A summary of all promoter comparison studies described is presented in Table 2. Much greater detail on the studies can be found in the listed references.
Metabolic engineering requires the introduction of multienzyme pathways and precise control over the expression of the associated genes. This MiniReview has focused on two key elements in regulating enzyme synthesis in S. cerevisiae, both at the pretranslation level: (1) gene introduction/control of gene number and (2) choice of promoter (both strength and regulation). A large number of approaches are available to modulate the expression at these points, and the combination of copy number control and promoter choice allows a wide range of expression levels for pathway genes.
We have also included several examples of the use of vectors, chromosomal integration, constitutive promoters, and inducible promoters for pathway engineering in S. cerevisiae. This is only a small sampling of the numerous studies described in the literature and does not include many studies that combine multiple different approaches. For example, constitutive and inducible promoters have been employed together to control gene expression at specific times during the culture. In addition, combinations of multiple promoters, gene knockouts, gene integration, and plasmids have been used to introduce complex pathways. One classic example is the engineering of yeast to produce hydrocortisone from glucose (Szczebara et al., 2003).
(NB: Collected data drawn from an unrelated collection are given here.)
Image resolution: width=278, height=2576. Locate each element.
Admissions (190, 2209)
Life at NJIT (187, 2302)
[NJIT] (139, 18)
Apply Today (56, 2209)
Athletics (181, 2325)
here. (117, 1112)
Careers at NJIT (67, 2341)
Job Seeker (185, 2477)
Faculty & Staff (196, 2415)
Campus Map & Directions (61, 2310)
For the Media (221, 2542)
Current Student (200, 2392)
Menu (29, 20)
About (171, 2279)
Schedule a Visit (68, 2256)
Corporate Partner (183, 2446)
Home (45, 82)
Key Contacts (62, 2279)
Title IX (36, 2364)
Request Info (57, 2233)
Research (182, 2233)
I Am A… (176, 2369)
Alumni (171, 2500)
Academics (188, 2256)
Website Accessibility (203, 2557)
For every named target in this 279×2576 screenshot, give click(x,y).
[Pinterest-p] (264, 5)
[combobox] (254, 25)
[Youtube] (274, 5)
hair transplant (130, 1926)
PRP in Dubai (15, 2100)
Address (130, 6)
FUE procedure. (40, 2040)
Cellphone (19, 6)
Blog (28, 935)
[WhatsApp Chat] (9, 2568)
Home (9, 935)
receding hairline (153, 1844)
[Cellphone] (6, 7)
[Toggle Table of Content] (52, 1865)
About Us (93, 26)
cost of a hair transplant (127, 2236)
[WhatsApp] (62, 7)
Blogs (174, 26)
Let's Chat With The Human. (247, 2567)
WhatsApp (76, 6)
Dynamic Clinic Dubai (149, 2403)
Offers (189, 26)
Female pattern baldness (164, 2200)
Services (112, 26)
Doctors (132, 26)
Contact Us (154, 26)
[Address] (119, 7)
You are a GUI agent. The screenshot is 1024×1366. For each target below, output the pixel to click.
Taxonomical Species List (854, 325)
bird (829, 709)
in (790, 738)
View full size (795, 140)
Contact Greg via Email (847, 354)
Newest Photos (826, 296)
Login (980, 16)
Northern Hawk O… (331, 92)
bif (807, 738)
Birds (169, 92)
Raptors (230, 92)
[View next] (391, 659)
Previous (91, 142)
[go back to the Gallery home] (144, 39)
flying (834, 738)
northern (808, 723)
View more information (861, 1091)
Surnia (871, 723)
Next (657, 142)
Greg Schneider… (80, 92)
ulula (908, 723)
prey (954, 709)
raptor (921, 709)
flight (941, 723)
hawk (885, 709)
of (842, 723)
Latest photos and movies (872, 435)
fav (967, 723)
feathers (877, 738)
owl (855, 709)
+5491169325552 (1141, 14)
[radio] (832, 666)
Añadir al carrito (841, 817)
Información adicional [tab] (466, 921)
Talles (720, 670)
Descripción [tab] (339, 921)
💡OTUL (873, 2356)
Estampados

There are several other important factors influencing protein levels in S. cerevisiae that have not been addressed in this MiniReview, including additional factors at the transcription level and those modulating translation and post-translational processing. These range from transcription factor engineering (e.g. Alper et al., 2006b) and mRNA stability (e.g. the RNA control modules described by Babiskin & Smolke, 2011) to translation efficiency and protein stability. All provide additional levels of regulation that, with gene number and promoter choice, contribute to the fine tuning of enzyme levels needed for metabolic pathway engineering.